RS: The House of Homosexual Culture is a forum to explore and celebrate queer history and culture. We’ve done events on subjects from disco to drag, Aids, politics, porn, punk, the law, and literature.“Live journalism”. Lots of exciting stuff coming up. We’re resident at Southbank Centre now, a great honour. One of the aims of this project was to bring the generations together. To get young people interested in their own history, which is in danger of being forgotten, and to give respect to older people who earned us the freedoms we enjoy today. See http://www.southbankcentre.co.uk/festivals-series/house-of-homosexual-culture

RG: Do you think it would be a positive thing to reinstate Polari in the Queer vocabulary?
RS: It never died!

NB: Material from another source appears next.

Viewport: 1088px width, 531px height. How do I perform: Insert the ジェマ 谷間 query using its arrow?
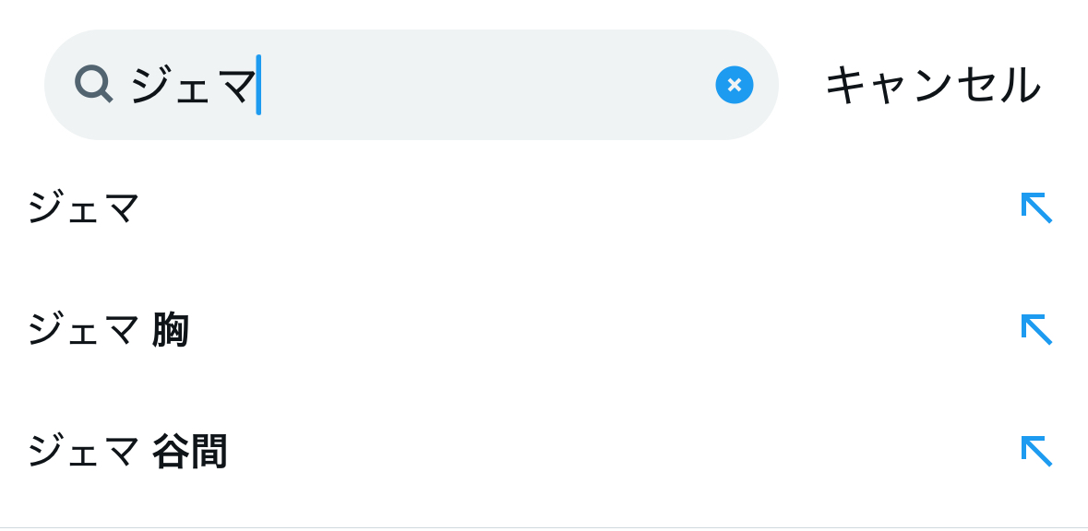[1036, 451]
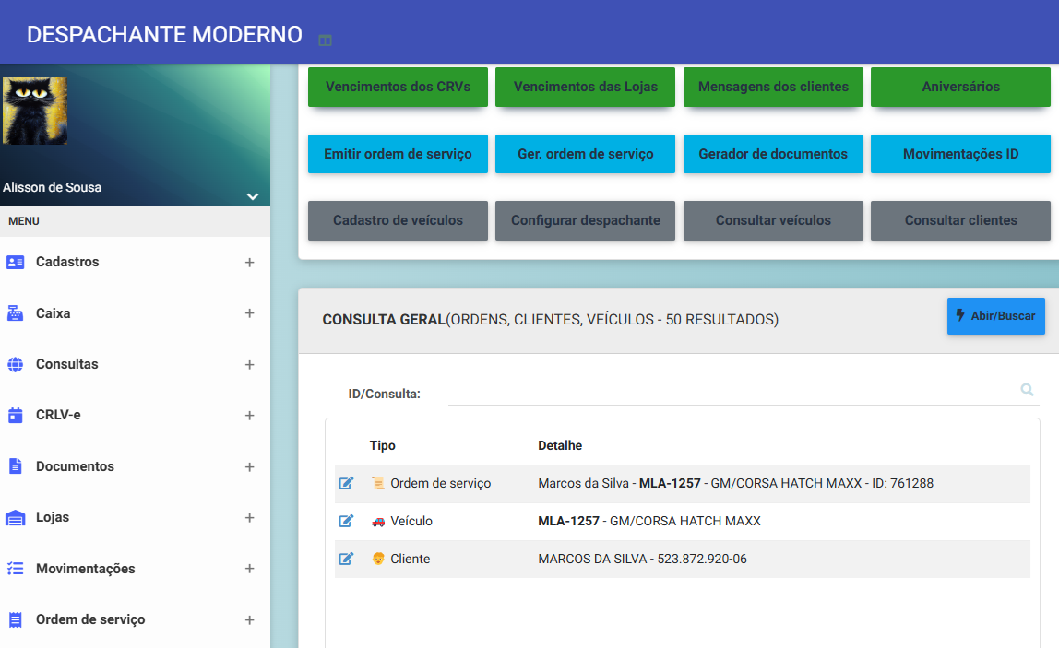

I use it constantly.

RG: Tell me about your next book.
RS: Man’s World is set in 00s gay London, and 50s queer underworld when being gay was illegal, it’s a dual narrative that joins up when one of the survivors of the “old” world meets the narrator of the “new” world. It’s about how much has changed in 50s years, and how little. It’s very funny and sexy but it’s also very romantic and has some serious points to make. I met a lot of great people in their 70s and 80s who witnessed gay life in the 50s and they were massively inspiring.


Radcliff Gregory is the author of Everywhere, Except…, and the sold-out Fragile Art, and Figaro’s Cabin (under a pseudonym), and also anthologised in Chroma, Poemata, Coffee House and Poets International literary publications, and a dozen books by publishers including Crystal Clear, Forward Press and Poetry Now. Outright winner of six UK poetry competitions. Also writes non-fiction articles and essays on literary criticism, literature, disability and gender issues. Currently organising Polyverse Poetry Festival, which he founded. He also tries to find time to pull in a little PhD research at Loughborough University.